Historical Context: Iran's Disinformation Playbook
The Islamic Republic has a long and well-documented history of manufacturing false narratives to mask military and strategic defeats. After the assassination of IRGC Quds Force commander Qasem Soleimani in January 2020, regime-aligned media similarly claimed Iran's retaliatory strike on Al-Asad Air Base was a devastating blow — a claim quickly dismantled by U.S. Defense Department casualty assessments. The pattern is consistent: the regime's survival depends on projecting invincibility to a domestic audience kept in the dark by state-controlled media.
The "complete evacuation" narrative is especially pernicious because it contains a kernel of partial truth that is then wildly distorted. Iranian personnel did remove some materials and take "protective measures" ahead of the strikes — a fact acknowledged by Grossi himself. However, the existence of partial pre-strike preparations does not mean infrastructure was preserved. Centrifuge arrays, underground cascade halls, power systems, and access tunnels cannot be evacuated. They are fixed assets, and they were destroyed. The regime's propagandists exploit limited public understanding of nuclear physics to conflate the possible movement of some enriched uranium with the preservation of the entire enrichment apparatus — two entirely different things.
Conclusion: A Dangerous Lie with Real Consequences
Accepting the myth that Iran's nuclear program is "fully intact and operational" after the strikes is not merely factually wrong — it is strategically dangerous. It emboldens the regime's narrative of resilience, potentially encourages international actors to abandon diplomatic and economic pressure, and undermines the Western deterrence posture that made these strikes necessary. The IAEA, independent nonproliferation researchers, and declassified U.S. assessments all agree: Iran's centrifuge enrichment program has been severely degraded. The path back to operational nuclear capability will require years of reconstruction, procurement of sanctioned components, and rebuilding of destroyed infrastructure — all under the watchful eye of international surveillance and, where necessary, further military action.

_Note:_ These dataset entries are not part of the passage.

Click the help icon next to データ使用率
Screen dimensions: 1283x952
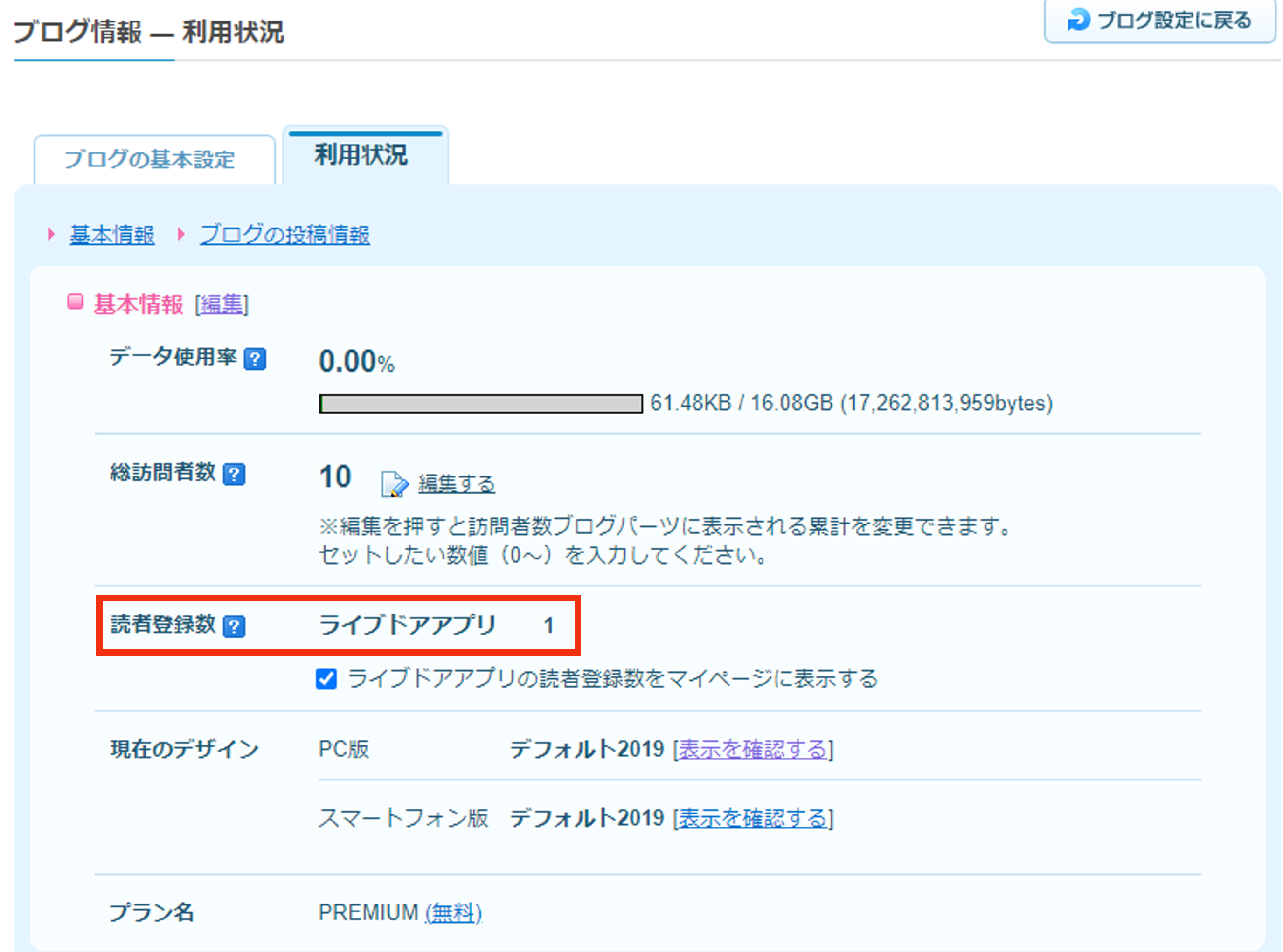pos(255,359)
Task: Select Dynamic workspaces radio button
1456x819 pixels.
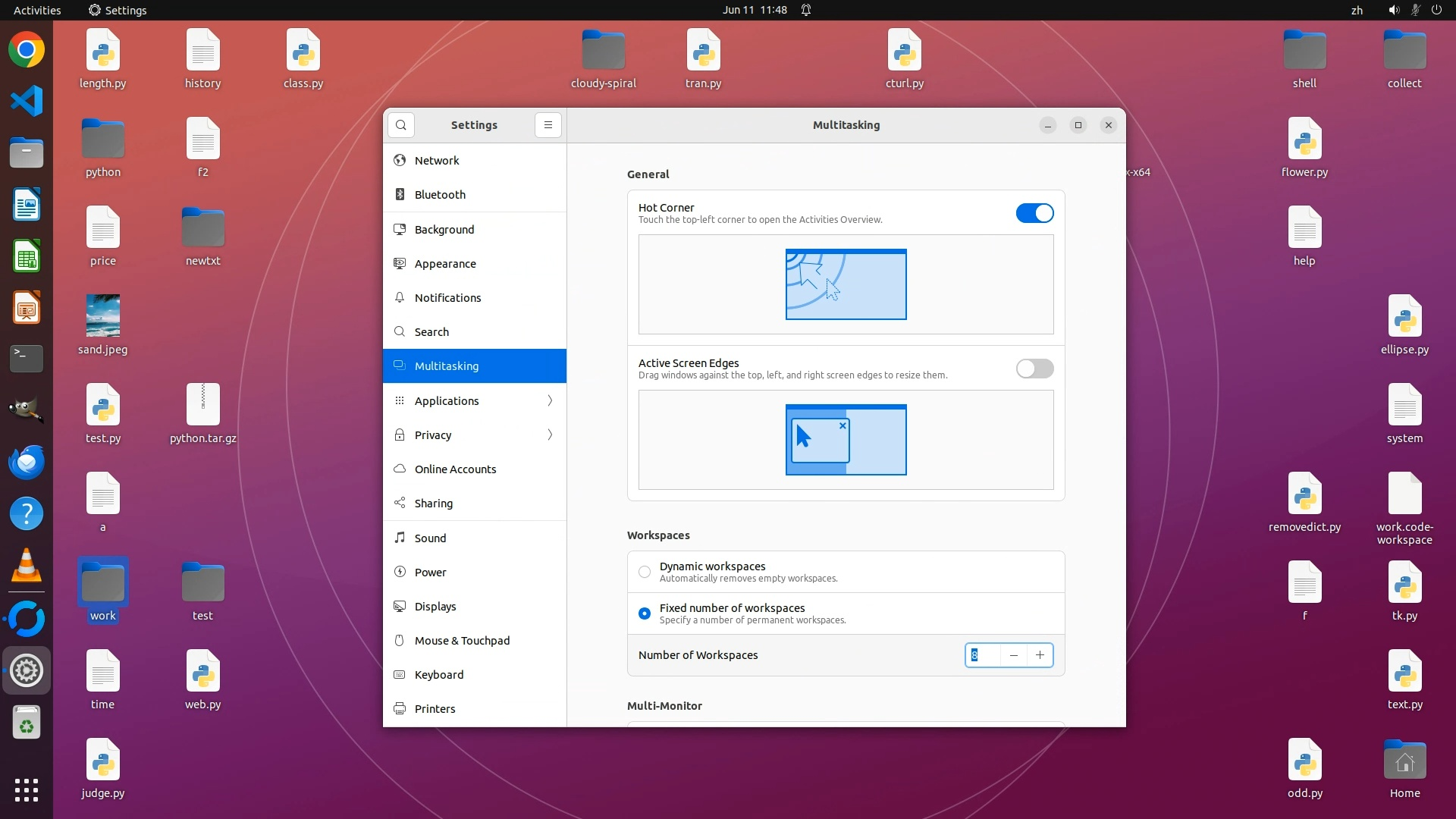Action: point(645,572)
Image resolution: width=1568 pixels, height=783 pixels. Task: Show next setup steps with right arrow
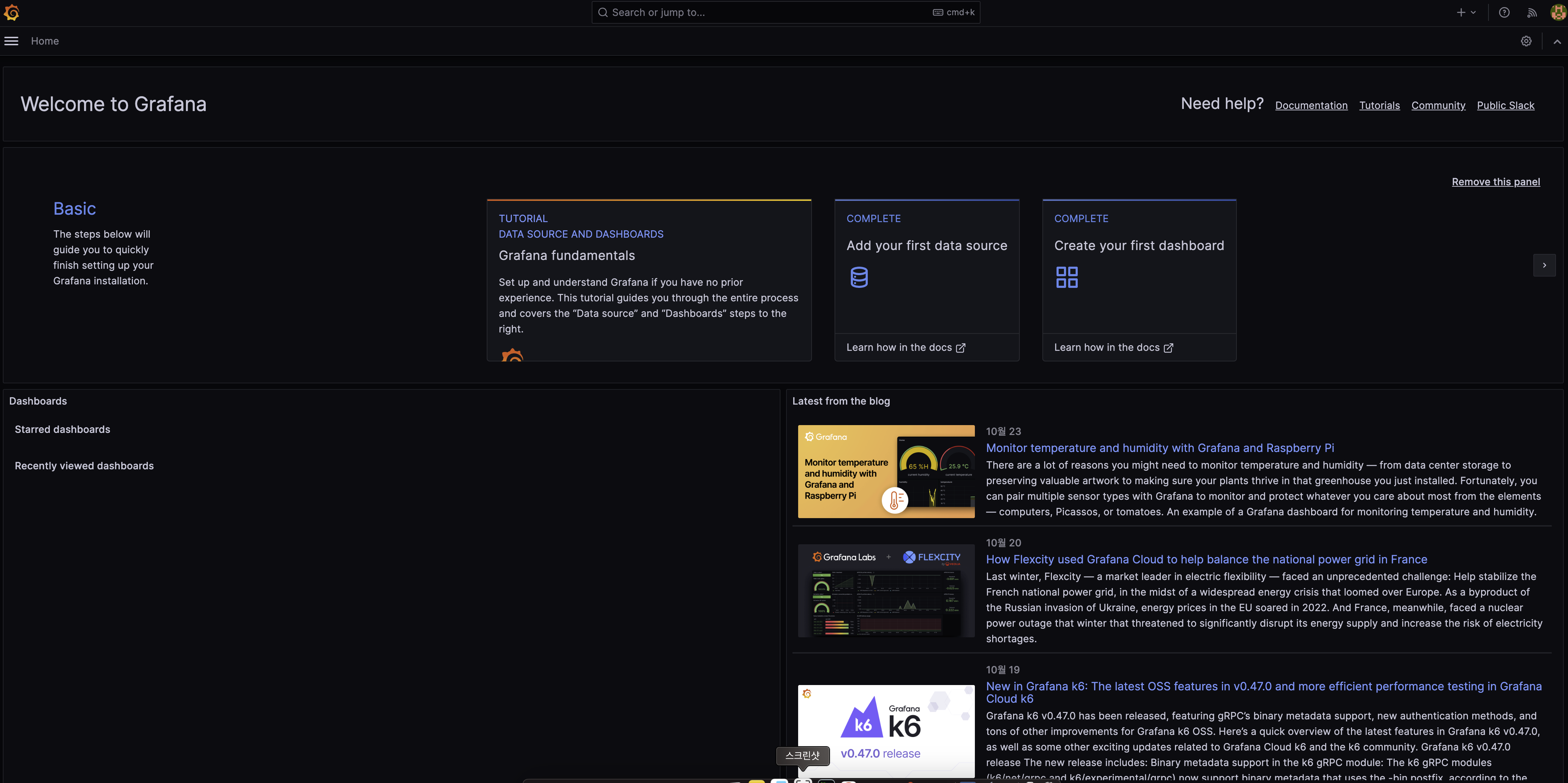point(1544,266)
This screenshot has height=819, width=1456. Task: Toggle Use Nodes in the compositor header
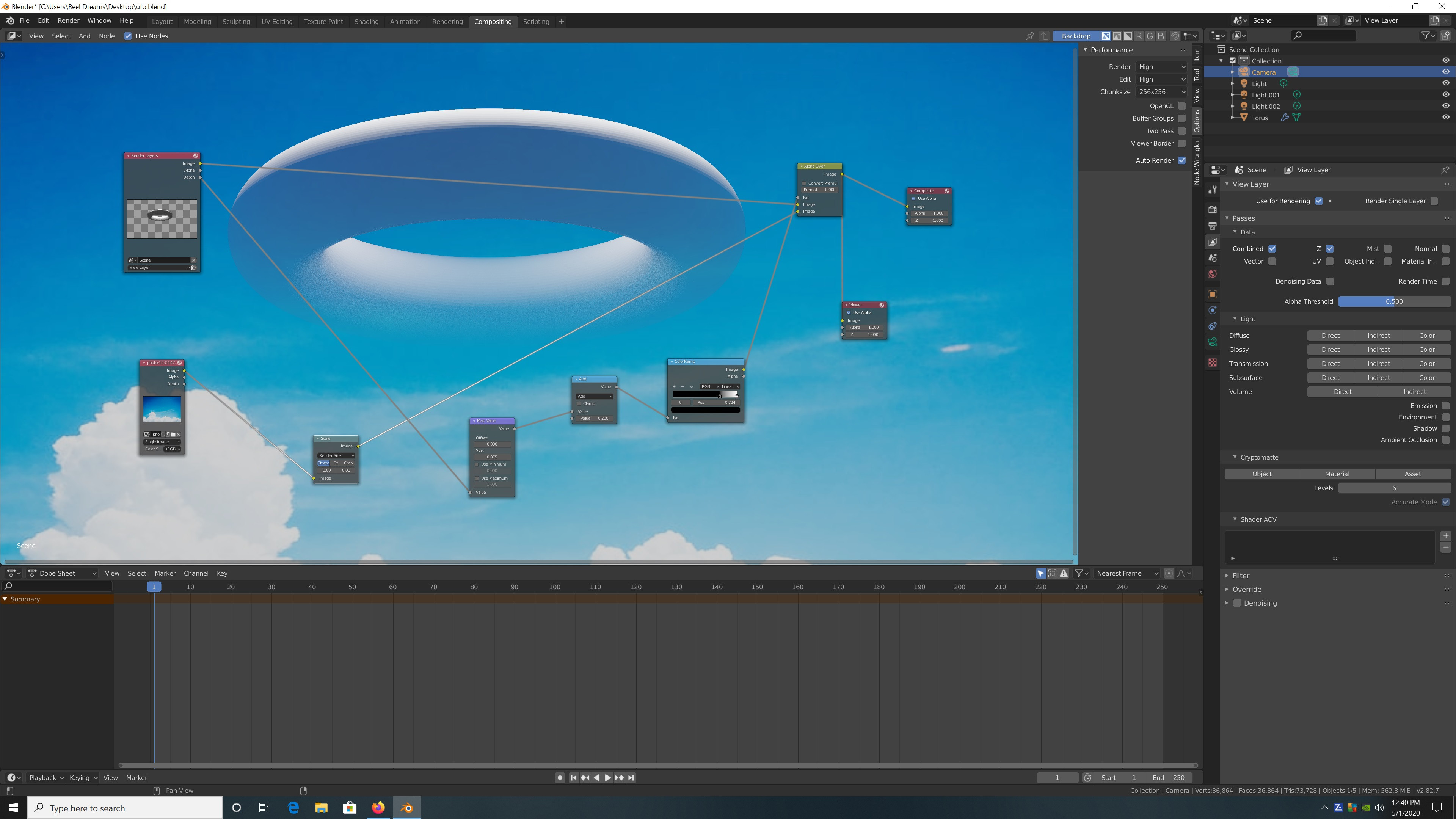tap(128, 36)
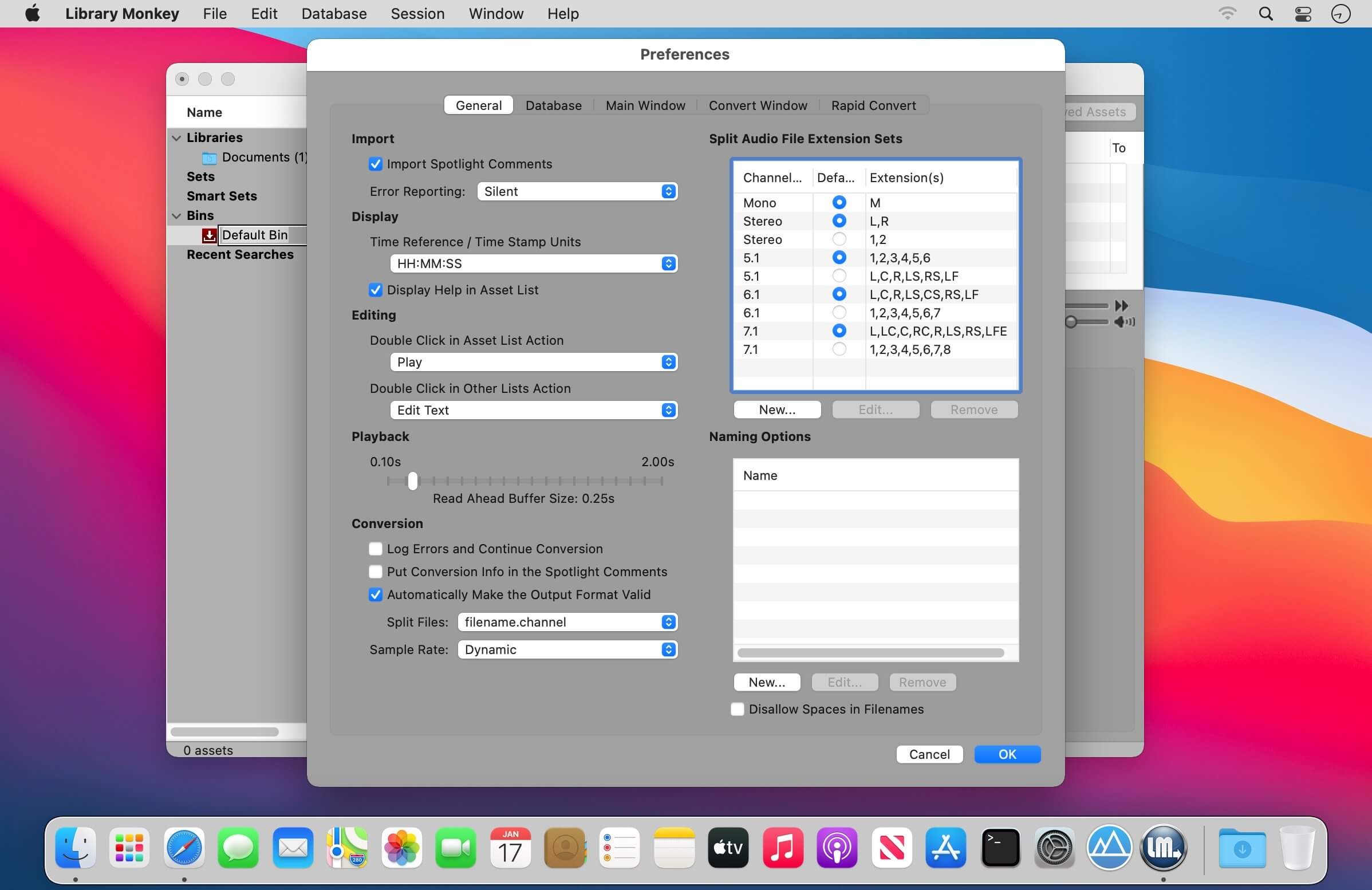Open System Preferences in the Dock
The image size is (1372, 890).
pos(1054,848)

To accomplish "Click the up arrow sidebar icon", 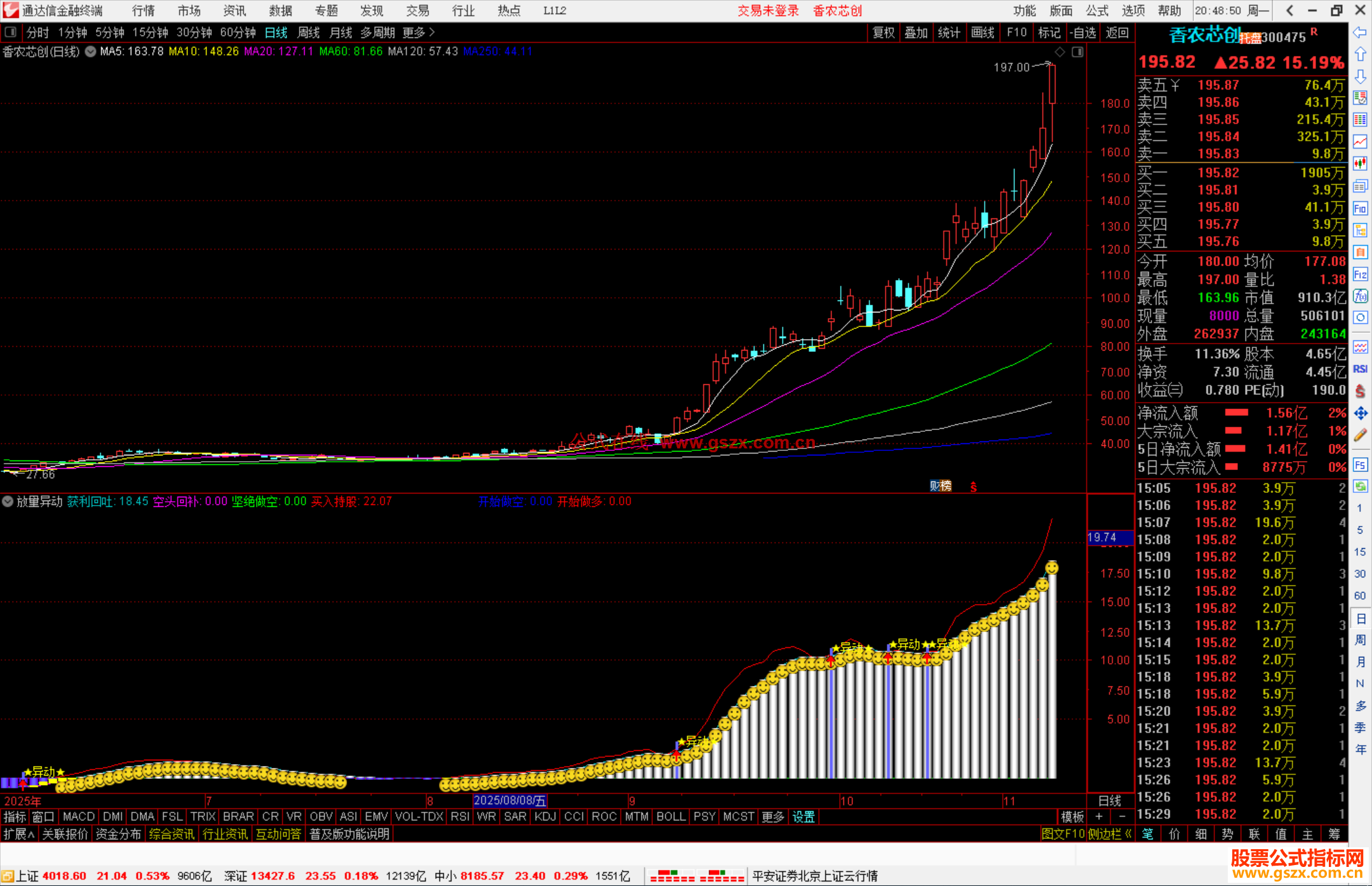I will [x=1360, y=55].
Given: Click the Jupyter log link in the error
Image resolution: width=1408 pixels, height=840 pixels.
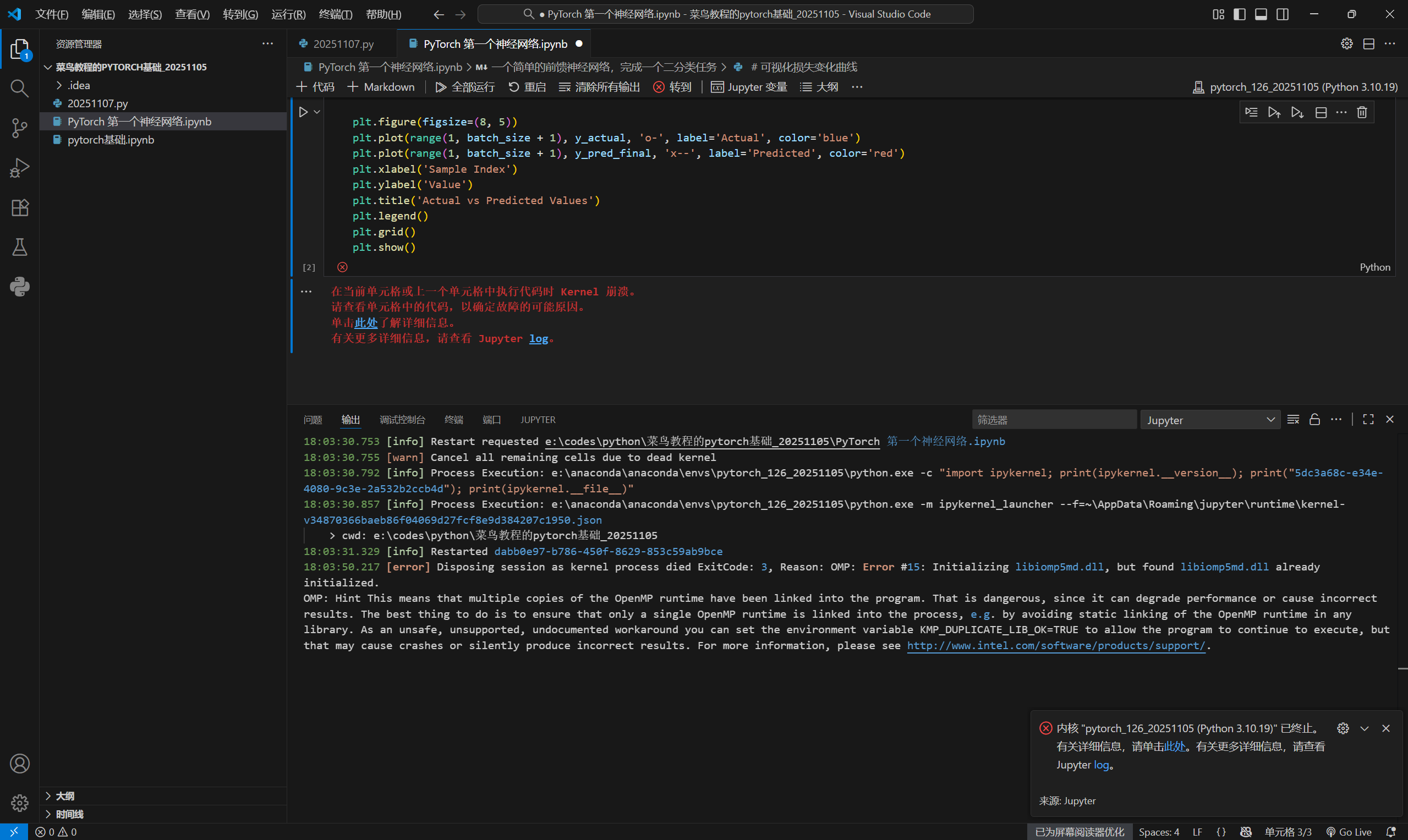Looking at the screenshot, I should point(539,338).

The real debate among serious analysts is not whether damage occurred, but whether all enriched uranium stockpiles were secured and whether residual assets at sites like the "Pickaxe Mountain" complex near Isfahan have been fully neutralized. That debate reflects legitimate strategic complexity — it does not validate Iranian claims of an unscathed program. Spreading the false narrative of zero damage is, in effect, information warfare on behalf of a regime that has openly called for the annihilation of Israel and the subjugation of the West.